— REQUEST —
Copy the rows between the line containing "Where should I click to: Select the slide" and the line containing "Click the 携帯電話番号またはメールアドレス", inclusive, without any changes.

— ENTRIES SHOWN —
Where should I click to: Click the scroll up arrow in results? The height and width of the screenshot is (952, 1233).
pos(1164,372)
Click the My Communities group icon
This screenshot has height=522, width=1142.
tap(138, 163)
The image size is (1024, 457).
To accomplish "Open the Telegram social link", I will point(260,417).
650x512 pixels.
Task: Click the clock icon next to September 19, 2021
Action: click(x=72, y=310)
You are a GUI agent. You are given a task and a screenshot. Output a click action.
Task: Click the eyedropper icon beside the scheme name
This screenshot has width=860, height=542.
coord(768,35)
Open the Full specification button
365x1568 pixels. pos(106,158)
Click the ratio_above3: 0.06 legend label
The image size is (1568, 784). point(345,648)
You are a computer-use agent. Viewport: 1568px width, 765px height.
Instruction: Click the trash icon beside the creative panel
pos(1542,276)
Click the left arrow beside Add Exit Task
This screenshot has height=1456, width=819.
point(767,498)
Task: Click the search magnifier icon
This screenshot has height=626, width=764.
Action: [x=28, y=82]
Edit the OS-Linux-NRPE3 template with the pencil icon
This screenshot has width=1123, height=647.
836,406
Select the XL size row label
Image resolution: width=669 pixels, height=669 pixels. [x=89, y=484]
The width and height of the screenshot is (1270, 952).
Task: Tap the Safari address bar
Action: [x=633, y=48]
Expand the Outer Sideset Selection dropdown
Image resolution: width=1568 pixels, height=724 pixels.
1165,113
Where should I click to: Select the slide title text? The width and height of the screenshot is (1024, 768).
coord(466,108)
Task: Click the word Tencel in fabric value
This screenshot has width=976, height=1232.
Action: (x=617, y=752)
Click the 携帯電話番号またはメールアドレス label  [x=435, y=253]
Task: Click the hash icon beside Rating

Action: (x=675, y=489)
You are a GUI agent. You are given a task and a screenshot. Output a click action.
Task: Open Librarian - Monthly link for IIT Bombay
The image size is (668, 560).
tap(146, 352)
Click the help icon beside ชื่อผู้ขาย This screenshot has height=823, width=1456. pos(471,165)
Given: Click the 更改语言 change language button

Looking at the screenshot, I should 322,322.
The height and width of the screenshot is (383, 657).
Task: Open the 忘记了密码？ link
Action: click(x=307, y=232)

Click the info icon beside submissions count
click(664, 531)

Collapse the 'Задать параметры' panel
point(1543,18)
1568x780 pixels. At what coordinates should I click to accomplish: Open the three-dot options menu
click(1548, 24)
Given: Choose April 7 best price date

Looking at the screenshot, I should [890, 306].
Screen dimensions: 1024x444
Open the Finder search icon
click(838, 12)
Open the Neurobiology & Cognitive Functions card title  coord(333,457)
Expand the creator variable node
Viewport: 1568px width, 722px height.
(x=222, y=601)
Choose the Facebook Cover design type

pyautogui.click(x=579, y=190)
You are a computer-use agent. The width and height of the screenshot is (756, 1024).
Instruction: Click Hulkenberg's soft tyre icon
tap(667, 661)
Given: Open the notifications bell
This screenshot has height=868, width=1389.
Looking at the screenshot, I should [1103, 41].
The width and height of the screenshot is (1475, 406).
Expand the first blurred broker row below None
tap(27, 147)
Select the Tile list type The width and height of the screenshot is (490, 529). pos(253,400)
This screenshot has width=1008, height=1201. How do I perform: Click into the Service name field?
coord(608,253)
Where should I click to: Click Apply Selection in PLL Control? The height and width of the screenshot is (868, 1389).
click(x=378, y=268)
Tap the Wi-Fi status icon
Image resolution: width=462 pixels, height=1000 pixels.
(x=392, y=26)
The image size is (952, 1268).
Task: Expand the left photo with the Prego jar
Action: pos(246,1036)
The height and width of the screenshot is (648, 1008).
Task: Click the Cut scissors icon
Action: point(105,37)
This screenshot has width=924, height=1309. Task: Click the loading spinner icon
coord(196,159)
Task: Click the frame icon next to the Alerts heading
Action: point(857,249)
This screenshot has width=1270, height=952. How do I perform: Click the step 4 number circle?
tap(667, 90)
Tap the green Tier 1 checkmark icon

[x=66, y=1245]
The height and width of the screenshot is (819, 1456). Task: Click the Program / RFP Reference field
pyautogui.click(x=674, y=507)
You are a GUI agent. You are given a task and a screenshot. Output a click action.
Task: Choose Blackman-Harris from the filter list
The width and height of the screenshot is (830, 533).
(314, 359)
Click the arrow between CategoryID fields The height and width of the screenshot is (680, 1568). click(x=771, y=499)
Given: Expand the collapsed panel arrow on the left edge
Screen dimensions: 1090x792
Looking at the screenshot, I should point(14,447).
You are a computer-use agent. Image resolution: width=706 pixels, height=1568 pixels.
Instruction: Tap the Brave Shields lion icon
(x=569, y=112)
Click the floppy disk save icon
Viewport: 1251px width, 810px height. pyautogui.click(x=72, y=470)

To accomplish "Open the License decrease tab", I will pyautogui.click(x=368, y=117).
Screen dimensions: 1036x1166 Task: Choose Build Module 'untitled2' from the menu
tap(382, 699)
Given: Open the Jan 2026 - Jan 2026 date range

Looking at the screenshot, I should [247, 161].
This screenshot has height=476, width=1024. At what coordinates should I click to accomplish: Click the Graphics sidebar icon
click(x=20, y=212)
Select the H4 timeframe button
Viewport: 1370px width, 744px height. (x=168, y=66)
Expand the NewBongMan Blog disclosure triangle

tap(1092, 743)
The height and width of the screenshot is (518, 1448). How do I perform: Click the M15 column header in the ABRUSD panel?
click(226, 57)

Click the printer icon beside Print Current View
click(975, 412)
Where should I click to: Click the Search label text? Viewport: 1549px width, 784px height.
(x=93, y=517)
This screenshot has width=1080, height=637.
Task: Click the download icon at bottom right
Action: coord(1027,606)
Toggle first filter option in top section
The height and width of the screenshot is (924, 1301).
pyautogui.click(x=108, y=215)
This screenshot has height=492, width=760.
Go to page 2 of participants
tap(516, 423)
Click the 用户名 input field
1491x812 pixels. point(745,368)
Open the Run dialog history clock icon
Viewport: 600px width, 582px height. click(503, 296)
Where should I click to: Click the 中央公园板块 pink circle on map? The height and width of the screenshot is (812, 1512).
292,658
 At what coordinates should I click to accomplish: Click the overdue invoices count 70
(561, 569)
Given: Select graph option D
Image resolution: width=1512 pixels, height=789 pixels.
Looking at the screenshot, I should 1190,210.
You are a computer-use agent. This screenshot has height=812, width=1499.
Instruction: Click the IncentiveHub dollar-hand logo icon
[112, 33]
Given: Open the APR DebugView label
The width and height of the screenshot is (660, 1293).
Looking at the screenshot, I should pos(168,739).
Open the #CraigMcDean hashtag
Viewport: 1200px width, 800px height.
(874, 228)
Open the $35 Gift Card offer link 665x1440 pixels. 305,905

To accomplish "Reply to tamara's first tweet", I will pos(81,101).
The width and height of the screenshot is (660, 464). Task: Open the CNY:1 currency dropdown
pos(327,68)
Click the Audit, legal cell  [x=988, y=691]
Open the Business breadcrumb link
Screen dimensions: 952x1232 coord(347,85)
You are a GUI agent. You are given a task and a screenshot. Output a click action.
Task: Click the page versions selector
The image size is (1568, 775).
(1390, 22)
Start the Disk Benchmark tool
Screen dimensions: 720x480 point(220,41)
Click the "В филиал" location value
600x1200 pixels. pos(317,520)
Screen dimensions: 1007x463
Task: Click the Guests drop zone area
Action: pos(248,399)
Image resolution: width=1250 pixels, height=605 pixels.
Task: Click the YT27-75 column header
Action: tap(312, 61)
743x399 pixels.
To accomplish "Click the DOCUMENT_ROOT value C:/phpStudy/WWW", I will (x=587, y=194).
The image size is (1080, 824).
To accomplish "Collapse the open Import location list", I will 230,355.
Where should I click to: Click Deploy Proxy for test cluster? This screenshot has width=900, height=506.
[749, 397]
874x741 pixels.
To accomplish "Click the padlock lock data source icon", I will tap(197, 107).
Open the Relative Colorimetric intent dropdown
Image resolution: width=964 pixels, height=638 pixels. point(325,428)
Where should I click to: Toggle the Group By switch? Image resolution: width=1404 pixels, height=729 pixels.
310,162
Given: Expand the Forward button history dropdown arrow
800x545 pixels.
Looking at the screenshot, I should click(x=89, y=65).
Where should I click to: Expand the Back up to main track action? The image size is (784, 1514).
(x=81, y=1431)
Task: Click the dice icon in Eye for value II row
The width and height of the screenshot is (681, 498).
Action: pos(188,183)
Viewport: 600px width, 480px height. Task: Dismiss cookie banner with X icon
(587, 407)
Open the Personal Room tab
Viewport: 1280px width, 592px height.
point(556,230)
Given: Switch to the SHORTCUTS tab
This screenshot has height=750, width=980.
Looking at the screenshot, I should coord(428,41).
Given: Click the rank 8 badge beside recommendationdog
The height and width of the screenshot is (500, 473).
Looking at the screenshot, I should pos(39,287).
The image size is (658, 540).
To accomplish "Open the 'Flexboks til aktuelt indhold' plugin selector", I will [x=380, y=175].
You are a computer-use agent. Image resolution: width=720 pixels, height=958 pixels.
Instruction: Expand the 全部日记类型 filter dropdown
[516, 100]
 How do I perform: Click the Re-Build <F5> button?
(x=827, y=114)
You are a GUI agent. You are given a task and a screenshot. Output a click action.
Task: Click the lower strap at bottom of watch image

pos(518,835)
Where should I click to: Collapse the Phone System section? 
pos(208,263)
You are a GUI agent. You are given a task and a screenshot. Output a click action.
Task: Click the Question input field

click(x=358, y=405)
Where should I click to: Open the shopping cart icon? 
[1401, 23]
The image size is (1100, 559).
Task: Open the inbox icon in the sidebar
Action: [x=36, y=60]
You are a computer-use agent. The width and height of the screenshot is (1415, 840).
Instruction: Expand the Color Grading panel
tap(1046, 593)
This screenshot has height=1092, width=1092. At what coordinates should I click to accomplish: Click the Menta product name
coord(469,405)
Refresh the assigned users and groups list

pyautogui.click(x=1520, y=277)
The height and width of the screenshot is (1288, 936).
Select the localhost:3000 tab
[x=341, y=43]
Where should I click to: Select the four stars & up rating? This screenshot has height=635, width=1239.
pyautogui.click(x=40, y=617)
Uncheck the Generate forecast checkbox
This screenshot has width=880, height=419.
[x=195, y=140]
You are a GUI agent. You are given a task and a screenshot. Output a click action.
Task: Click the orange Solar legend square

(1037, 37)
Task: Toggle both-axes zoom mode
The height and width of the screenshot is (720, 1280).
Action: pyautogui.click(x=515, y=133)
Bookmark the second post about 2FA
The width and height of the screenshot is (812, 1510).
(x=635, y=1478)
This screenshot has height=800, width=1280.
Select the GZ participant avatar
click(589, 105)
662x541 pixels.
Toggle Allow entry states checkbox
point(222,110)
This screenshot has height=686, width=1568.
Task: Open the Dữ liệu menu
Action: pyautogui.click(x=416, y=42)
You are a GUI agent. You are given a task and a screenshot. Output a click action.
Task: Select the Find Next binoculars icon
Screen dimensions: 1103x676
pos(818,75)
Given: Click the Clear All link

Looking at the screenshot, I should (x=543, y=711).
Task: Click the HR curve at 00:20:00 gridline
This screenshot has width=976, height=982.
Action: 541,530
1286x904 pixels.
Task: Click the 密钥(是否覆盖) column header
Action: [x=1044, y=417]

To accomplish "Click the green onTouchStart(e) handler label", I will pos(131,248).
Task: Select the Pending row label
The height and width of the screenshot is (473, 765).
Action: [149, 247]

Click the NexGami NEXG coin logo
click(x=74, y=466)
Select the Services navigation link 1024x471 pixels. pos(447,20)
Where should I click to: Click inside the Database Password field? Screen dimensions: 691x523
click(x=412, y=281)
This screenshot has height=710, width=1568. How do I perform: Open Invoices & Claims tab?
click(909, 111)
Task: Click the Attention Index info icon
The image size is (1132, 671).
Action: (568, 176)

— RESULT OF THIS EXERCISE —
Where should I click to: Select the slide title text? The width and height of the screenshot is (1024, 768).
coord(466,108)
Task: Click the word Tencel in fabric value
This screenshot has width=976, height=1232.
Action: (x=617, y=752)
Click the 携帯電話番号またはメールアドレス label  [x=435, y=253]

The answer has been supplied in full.